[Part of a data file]
● ● ● ● ● ● ●
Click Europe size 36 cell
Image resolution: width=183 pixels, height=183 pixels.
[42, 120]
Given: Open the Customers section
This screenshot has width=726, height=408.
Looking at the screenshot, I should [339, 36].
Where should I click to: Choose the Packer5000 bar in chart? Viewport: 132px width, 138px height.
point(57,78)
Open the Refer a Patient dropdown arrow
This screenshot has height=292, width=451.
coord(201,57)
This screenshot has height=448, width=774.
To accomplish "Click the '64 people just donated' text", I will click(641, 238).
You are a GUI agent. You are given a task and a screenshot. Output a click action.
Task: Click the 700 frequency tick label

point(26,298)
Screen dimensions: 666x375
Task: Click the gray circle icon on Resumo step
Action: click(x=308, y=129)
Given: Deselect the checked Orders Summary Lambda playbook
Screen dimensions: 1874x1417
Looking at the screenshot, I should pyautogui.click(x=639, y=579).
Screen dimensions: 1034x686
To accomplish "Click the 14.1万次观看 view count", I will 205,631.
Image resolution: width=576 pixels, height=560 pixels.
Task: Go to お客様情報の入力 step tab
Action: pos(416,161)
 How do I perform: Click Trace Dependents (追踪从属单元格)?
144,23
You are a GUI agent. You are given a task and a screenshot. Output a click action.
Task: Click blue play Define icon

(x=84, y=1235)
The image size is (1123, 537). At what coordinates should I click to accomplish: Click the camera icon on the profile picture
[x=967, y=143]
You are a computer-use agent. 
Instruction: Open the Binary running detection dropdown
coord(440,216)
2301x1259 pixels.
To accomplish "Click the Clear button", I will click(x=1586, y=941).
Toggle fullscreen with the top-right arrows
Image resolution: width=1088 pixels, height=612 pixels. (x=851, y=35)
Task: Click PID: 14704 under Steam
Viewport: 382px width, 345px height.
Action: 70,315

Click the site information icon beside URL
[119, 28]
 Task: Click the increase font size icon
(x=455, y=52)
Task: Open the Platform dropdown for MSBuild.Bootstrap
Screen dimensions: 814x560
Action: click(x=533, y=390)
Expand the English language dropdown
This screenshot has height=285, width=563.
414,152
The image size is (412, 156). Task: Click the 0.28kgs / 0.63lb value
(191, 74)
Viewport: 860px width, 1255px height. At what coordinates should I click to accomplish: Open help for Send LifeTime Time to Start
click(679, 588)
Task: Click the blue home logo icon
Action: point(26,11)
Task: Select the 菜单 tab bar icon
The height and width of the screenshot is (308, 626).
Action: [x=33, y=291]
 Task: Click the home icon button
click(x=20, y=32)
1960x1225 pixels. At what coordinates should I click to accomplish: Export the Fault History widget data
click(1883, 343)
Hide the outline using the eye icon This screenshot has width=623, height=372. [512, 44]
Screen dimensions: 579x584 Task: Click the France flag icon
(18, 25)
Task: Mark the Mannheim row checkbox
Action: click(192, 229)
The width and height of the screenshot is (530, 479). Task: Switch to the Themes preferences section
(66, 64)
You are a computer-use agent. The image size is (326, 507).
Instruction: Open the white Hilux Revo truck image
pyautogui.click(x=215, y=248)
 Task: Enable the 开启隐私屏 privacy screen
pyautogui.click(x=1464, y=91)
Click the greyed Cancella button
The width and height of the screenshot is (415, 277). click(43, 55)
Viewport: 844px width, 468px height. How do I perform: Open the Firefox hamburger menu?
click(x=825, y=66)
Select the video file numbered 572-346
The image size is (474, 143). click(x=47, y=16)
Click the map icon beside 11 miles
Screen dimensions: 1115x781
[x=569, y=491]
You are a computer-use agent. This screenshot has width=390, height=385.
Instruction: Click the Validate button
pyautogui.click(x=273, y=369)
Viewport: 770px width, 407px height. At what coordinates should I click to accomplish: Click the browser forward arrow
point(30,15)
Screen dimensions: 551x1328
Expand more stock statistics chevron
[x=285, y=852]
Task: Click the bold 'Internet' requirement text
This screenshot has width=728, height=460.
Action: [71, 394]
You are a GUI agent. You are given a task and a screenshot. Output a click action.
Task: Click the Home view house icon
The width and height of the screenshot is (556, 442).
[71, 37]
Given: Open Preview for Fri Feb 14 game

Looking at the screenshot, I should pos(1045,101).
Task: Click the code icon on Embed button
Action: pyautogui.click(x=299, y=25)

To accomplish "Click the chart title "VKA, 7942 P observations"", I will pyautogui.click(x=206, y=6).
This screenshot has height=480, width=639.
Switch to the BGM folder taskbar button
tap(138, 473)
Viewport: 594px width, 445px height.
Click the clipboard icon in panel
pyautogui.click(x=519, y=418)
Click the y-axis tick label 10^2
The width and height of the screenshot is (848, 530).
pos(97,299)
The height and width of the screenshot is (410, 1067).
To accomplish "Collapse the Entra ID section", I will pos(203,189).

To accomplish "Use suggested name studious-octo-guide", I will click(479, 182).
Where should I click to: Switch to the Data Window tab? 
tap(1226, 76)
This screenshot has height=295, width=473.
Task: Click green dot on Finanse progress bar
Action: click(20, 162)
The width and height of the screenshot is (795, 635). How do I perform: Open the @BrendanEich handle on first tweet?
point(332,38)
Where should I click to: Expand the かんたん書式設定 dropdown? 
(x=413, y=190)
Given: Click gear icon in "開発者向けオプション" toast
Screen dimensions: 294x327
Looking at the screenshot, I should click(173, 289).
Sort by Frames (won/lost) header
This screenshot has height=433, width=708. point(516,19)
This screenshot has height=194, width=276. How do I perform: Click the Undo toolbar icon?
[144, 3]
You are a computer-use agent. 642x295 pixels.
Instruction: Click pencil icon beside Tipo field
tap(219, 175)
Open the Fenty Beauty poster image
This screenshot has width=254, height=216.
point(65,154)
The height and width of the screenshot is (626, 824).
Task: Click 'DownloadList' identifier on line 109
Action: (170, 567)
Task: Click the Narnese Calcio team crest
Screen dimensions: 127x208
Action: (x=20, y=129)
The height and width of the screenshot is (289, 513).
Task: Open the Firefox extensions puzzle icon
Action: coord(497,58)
● ● ● ● ● ● ●
Written exercise:
Swap "GUI agent" for "screen agent" throughout all the items above, and write the lines out again with nothing else changed.

Written solution:
Click Europe size 36 cell
Image resolution: width=183 pixels, height=183 pixels.
[42, 120]
Given: Open the Customers section
This screenshot has width=726, height=408.
Looking at the screenshot, I should [339, 36].
Where should I click to: Choose the Packer5000 bar in chart? Viewport: 132px width, 138px height.
point(57,78)
Open the Refer a Patient dropdown arrow
This screenshot has height=292, width=451.
coord(201,57)
This screenshot has height=448, width=774.
To accomplish "Click the '64 people just donated' text", I will click(641, 238).
You are a screen agent. You are given a task and a screenshot. Output a click action.
Task: Click the 700 frequency tick label

point(26,298)
Screen dimensions: 666x375
Task: Click the gray circle icon on Resumo step
Action: click(x=308, y=129)
Given: Deselect the checked Orders Summary Lambda playbook
Screen dimensions: 1874x1417
Looking at the screenshot, I should pyautogui.click(x=639, y=579).
Screen dimensions: 1034x686
To accomplish "Click the 14.1万次观看 view count", I will 205,631.
Image resolution: width=576 pixels, height=560 pixels.
Task: Go to お客様情報の入力 step tab
Action: pos(416,161)
 How do I perform: Click Trace Dependents (追踪从属单元格)?
144,23
You are a screen agent. You are given a task and a screenshot. Output a click action.
Task: Click blue play Define icon

(x=84, y=1235)
The image size is (1123, 537). At what coordinates should I click to accomplish: Click the camera icon on the profile picture
[x=967, y=143]
You are a computer-use agent. 
Instruction: Open the Binary running detection dropdown
coord(440,216)
2301x1259 pixels.
To accomplish "Click the Clear button", I will click(x=1586, y=941).
Toggle fullscreen with the top-right arrows
Image resolution: width=1088 pixels, height=612 pixels. (x=851, y=35)
Task: Click PID: 14704 under Steam
Viewport: 382px width, 345px height.
Action: 70,315

Click the site information icon beside URL
[119, 28]
 Task: Click the increase font size icon
(x=455, y=52)
Task: Open the Platform dropdown for MSBuild.Bootstrap
Screen dimensions: 814x560
Action: click(x=533, y=390)
Expand the English language dropdown
This screenshot has height=285, width=563.
414,152
The image size is (412, 156). Task: Click the 0.28kgs / 0.63lb value
(191, 74)
Viewport: 860px width, 1255px height. At what coordinates should I click to accomplish: Open help for Send LifeTime Time to Start
click(679, 588)
Task: Click the blue home logo icon
Action: point(26,11)
Task: Select the 菜单 tab bar icon
The height and width of the screenshot is (308, 626).
Action: [x=33, y=291]
 Task: Click the home icon button
click(x=20, y=32)
1960x1225 pixels. At what coordinates should I click to accomplish: Export the Fault History widget data
click(1883, 343)
Hide the outline using the eye icon This screenshot has width=623, height=372. [512, 44]
Screen dimensions: 579x584 Task: Click the France flag icon
(18, 25)
Task: Mark the Mannheim row checkbox
Action: click(192, 229)
The width and height of the screenshot is (530, 479). Task: Switch to the Themes preferences section
(66, 64)
You are a computer-use agent. The image size is (326, 507).
Instruction: Open the white Hilux Revo truck image
pyautogui.click(x=215, y=248)
 Task: Enable the 开启隐私屏 privacy screen
pyautogui.click(x=1464, y=91)
Click the greyed Cancella button
The width and height of the screenshot is (415, 277). click(43, 55)
Viewport: 844px width, 468px height. How do I perform: Open the Firefox hamburger menu?
click(x=825, y=66)
Select the video file numbered 572-346
The image size is (474, 143). click(x=47, y=16)
Click the map icon beside 11 miles
Screen dimensions: 1115x781
[x=569, y=491]
You are a computer-use agent. This screenshot has width=390, height=385.
Instruction: Click the Validate button
pyautogui.click(x=273, y=369)
Viewport: 770px width, 407px height. At what coordinates should I click to accomplish: Click the browser forward arrow
point(30,15)
Screen dimensions: 551x1328
Expand more stock statistics chevron
[x=285, y=852]
Task: Click the bold 'Internet' requirement text
This screenshot has width=728, height=460.
Action: [71, 394]
You are a screen agent. You are given a task and a screenshot. Output a click action.
Task: Click the Home view house icon
The width and height of the screenshot is (556, 442).
[71, 37]
Given: Open Preview for Fri Feb 14 game

Looking at the screenshot, I should pos(1045,101).
Task: Click the code icon on Embed button
Action: pyautogui.click(x=299, y=25)

To accomplish "Click the chart title "VKA, 7942 P observations"", I will pyautogui.click(x=206, y=6).
This screenshot has height=480, width=639.
Switch to the BGM folder taskbar button
tap(138, 473)
Viewport: 594px width, 445px height.
Click the clipboard icon in panel
pyautogui.click(x=519, y=418)
Click the y-axis tick label 10^2
The width and height of the screenshot is (848, 530).
pos(97,299)
The height and width of the screenshot is (410, 1067).
To accomplish "Collapse the Entra ID section", I will pos(203,189).

To accomplish "Use suggested name studious-octo-guide", I will click(479, 182).
Where should I click to: Switch to the Data Window tab? 
tap(1226, 76)
This screenshot has height=295, width=473.
Task: Click green dot on Finanse progress bar
Action: click(20, 162)
The width and height of the screenshot is (795, 635). How do I perform: Open the @BrendanEich handle on first tweet?
point(332,38)
Where should I click to: Expand the かんたん書式設定 dropdown? 
(x=413, y=190)
Given: Click gear icon in "開発者向けオプション" toast
Screen dimensions: 294x327
Looking at the screenshot, I should click(173, 289).
Sort by Frames (won/lost) header
This screenshot has height=433, width=708. point(516,19)
This screenshot has height=194, width=276. How do I perform: Click the Undo toolbar icon?
[144, 3]
You are a computer-use agent. 642x295 pixels.
Instruction: Click pencil icon beside Tipo field
tap(219, 175)
Open the Fenty Beauty poster image
This screenshot has width=254, height=216.
point(65,154)
The height and width of the screenshot is (626, 824).
Task: Click 'DownloadList' identifier on line 109
Action: (170, 567)
Task: Click the Narnese Calcio team crest
Screen dimensions: 127x208
Action: (x=20, y=129)
The height and width of the screenshot is (289, 513).
Task: Open the Firefox extensions puzzle icon
Action: coord(497,58)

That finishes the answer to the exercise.